Stored data:
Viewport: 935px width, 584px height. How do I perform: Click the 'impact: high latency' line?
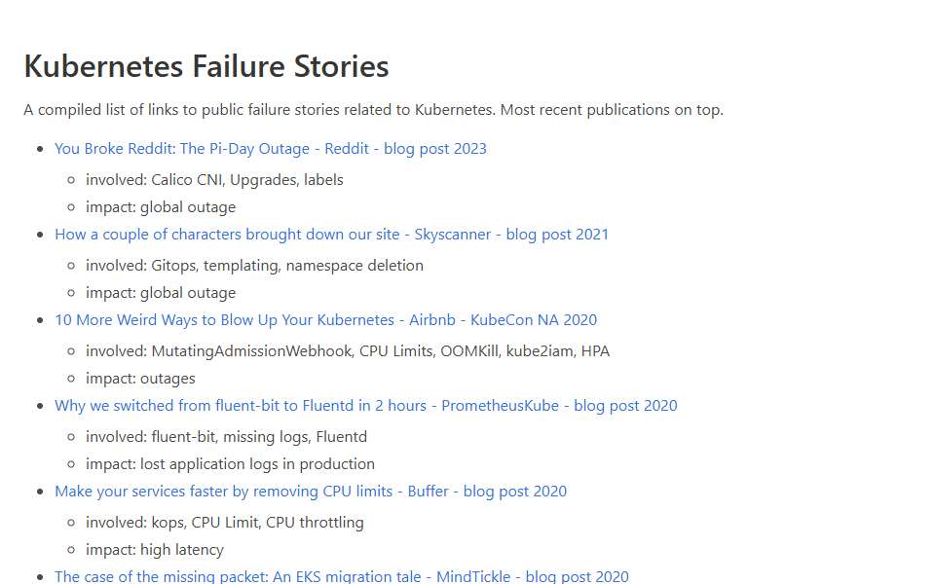tap(155, 551)
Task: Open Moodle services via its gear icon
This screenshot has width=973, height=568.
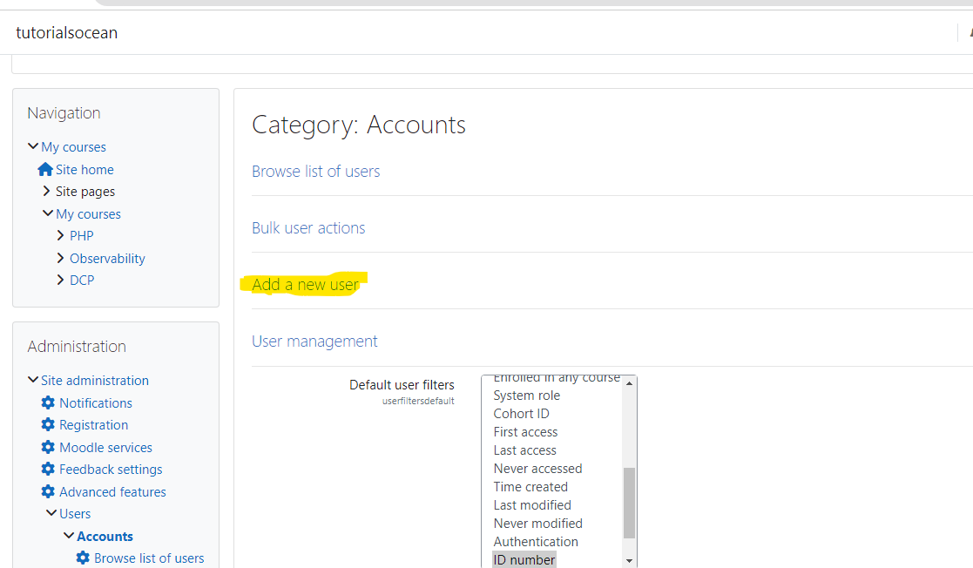Action: point(48,447)
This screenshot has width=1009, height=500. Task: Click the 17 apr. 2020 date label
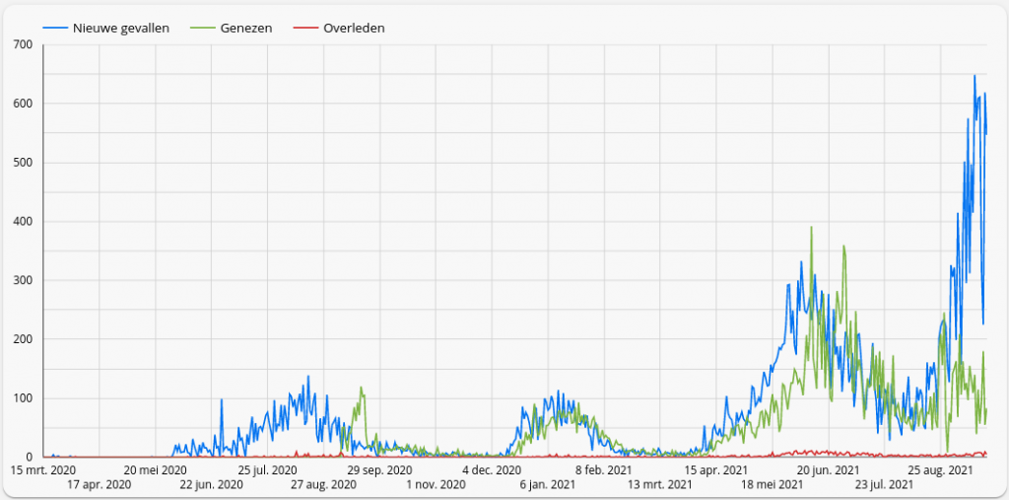point(99,484)
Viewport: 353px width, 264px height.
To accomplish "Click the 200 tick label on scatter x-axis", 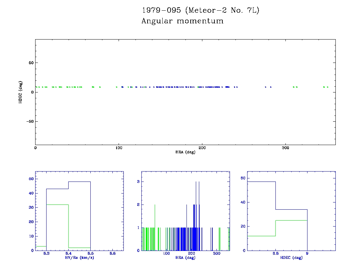I will (202, 148).
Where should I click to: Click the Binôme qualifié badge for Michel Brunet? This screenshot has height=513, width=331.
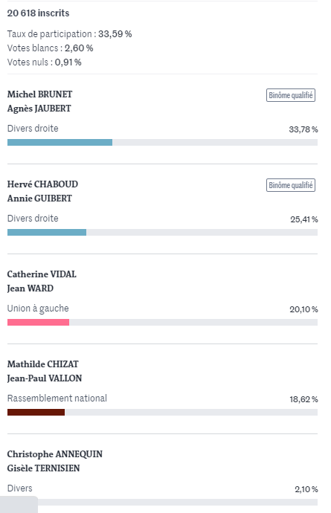coord(291,95)
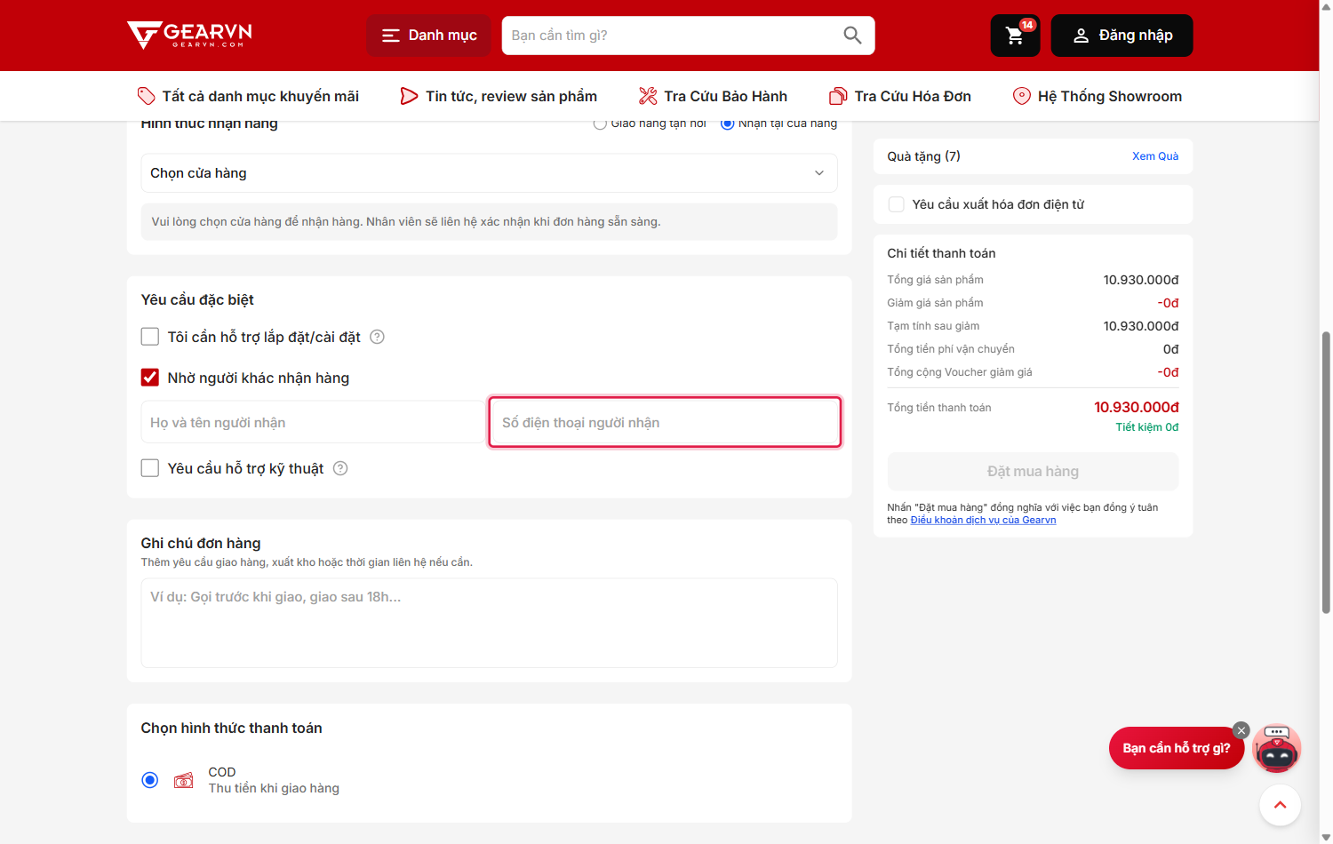Open the shopping cart icon
This screenshot has height=844, width=1333.
click(x=1015, y=36)
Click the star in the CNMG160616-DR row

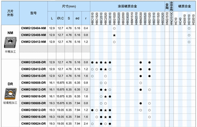coord(105,97)
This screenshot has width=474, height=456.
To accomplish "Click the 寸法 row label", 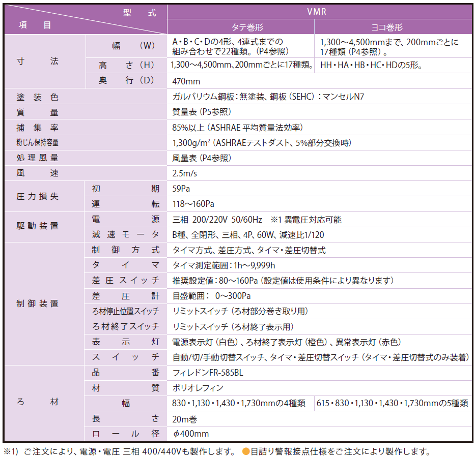I will coord(38,61).
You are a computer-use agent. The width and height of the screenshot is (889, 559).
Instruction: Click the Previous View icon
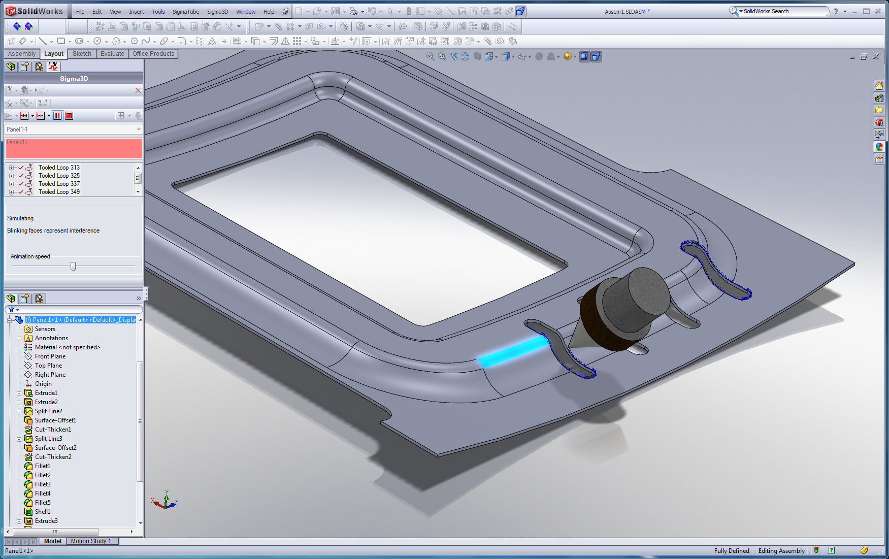coord(454,57)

→ **What is required**:
Exactly the lines from the one containing "You are a computer-use" through the last line of the data above should be output, both ends included, with every picture left out.

→ **Written answer**:
You are a computer-use agent. The width and height of the screenshot is (889, 559).
Instruction: Click the Previous View icon
coord(454,57)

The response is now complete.